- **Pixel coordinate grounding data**
= = = = =
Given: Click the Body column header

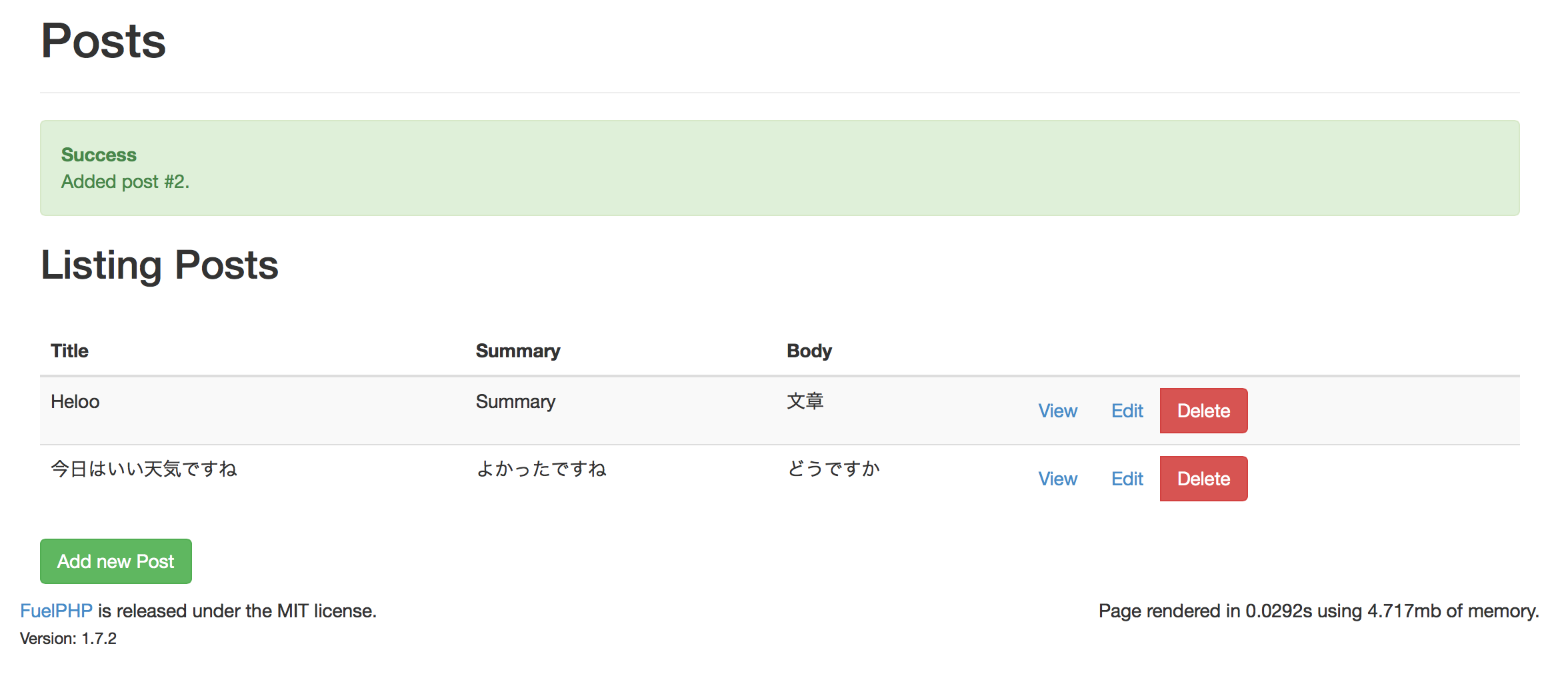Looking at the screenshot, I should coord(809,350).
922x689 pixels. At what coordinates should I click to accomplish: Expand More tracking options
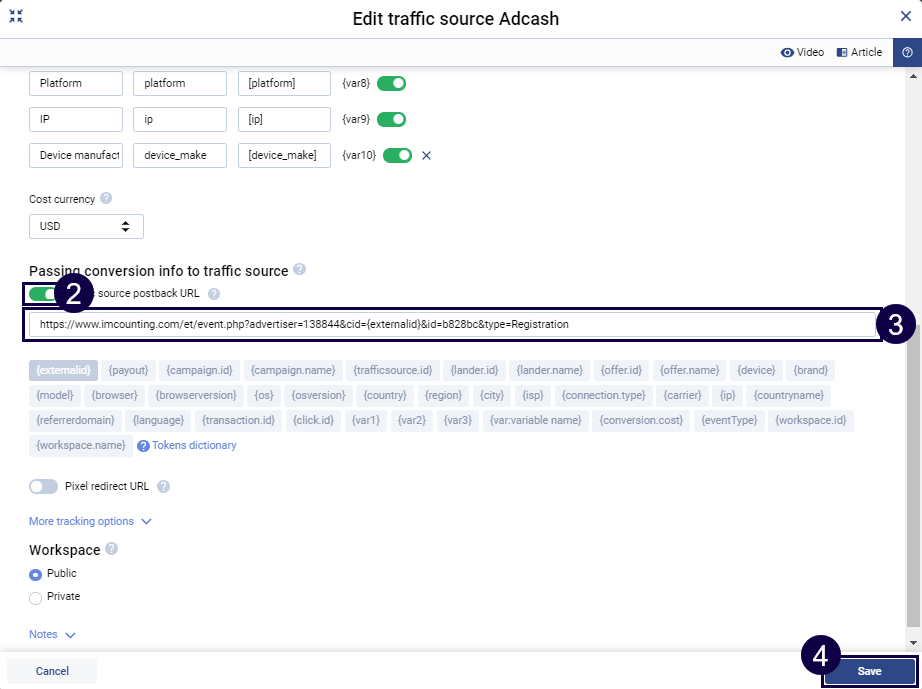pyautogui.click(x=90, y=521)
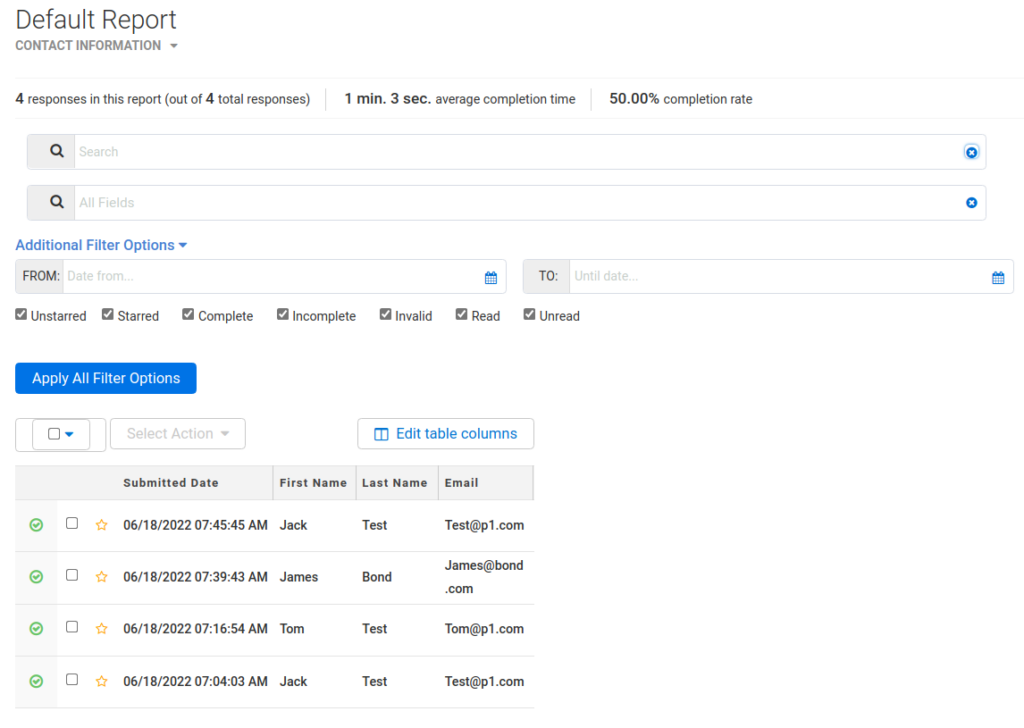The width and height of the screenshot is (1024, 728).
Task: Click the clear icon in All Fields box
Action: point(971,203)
= = = = =
- **TASK GOAL**
Please output all the data exactly as given, with the pictures omitted.

- **ANSWER TO THE PROBLEM**
Given: Click the Body column header

Looking at the screenshot, I should coord(809,350).
922x689 pixels. At what coordinates should I click to accomplish: Expand More tracking options
pyautogui.click(x=90, y=521)
The width and height of the screenshot is (1024, 728).
Task: Click the clear icon in All Fields box
Action: point(971,203)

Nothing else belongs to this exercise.